Sure, I could have done more with this. The original idea included opening up the cylinder and replacing the barrels with individual tubes, Gatling Gun style. Plus I wanted to put on a proper spur-type Western hammer, and cut off the not-particularly period T-rail.
Next one. This one is only good enough now to slap a coat of paint on. Besides -- there's plenty of mistakes to make in paint, plenty of experiment there.
Painting steps below the fold:
First step was Krylon "Hammered" finish silver, to give it some texture and hide the seams and repairs. Only the broad areas got the hammered finish; smaller spots were shot with ordinary silver metallic spray.
Next is the "rust" coat. The was acrylic paints, applied with a brush into all the crevasses and nooks, and sponged off. A mixture of yellow ocher, burnt umber, and a little carmine red, with just a little tap water to help it flow.
When that had dried, Pelican black ink painted into every crack and seam, and also sponged off with a clean dampened sponge.
The intention was to blend it in a little by misting silver metallic back over it; this would blend in the rust tones to make it more like clean metal with a lot of history. That worked, more-or-less. It looked great, but it also looked just too silvery. A little too bright and a little too artificial.
So I knocked that down a bit in turn with black spray paint. It had been my intention to put a little black in anyhow to model the shape some -- to mist it into the deeper parts of the mechanism. But doing this sort of thing with rattle cans is a bit an exercise in finesse, mess, and often frustration. The black, in particular, had a nasty habit of spattering. Also, it took a heavy coat of black to pull the silver down towards something realistic -- and by that point, much of the color was getting hidden.
Next pass was, then, to silver back up. But in this case, with dry-brushing. I sprayed silver metallic on to a scrap of tinfoil, dipped a chip brush in it, wiped it clean on newspaper, then vigorously rubbed that across all the raised edges and sharp edges.
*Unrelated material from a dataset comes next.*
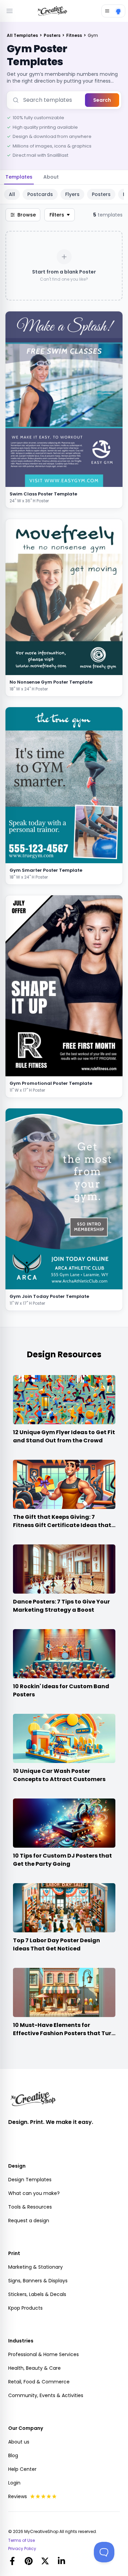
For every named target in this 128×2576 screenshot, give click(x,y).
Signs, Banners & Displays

Had I patience, I'd come back around with a fine brush to clean up the more obvious spots and puddles, and work a last little bit of detail into the corners and deeper cracks. But it looks okay for this prop. Time to move on to wood.
Taped off the parts that were supposed to be wood. Then on to the "Star Wars Modeler" method. First, a fresh coat of black. Then, using another chip brush, lightly wiped off-white latex paint -- making sure to leave lots of black streaks.
The next official step is to mist with light brown, then a darker brown. All I had available was a mixed bag of whatever Krylon in any sort of brown that was at Orchard when I went by. And rattle cans don't mist that well. So one pass of light brown and that was enough for that.
In lieu of more brown, brought out the spotty black again (Tamiya -- you'd think it would be better behaved) and darkened the wood towards the ends, where wear would be less.
When that had set, brought out the last can from Orchard, this a reddish-brown helpfully labeled "Redwood." That was an overall mist.
Of course the Redwood hid too much of the black, and when I'd brought the black back, I lost even more of the original grain (the eggshell-over-black undercoat). But close enough. When that had all dried, follow with a couple of coats of Krylon crystal-clear.
In the morning, pulled off the tape, and did a very slight re-paint of the "metal" frame between the wood halves of the grip. Unfortunately that part seems to have missed the general spray-down, because it really should be more dark and grimy. I thought I had sprayed a lot of black in there just for that reason, and to emphasize the groove between wood and metal, but when I pulled tape it was bright silver. Oh well.
After a test patch -- and after taking the top picture there -- I gave a coat of the only non-gloss clear I have around; Blair Matt Spray Fixative. Hopefully that won't interact with the paint any because delivery of the finished prop is in.....twenty minutes.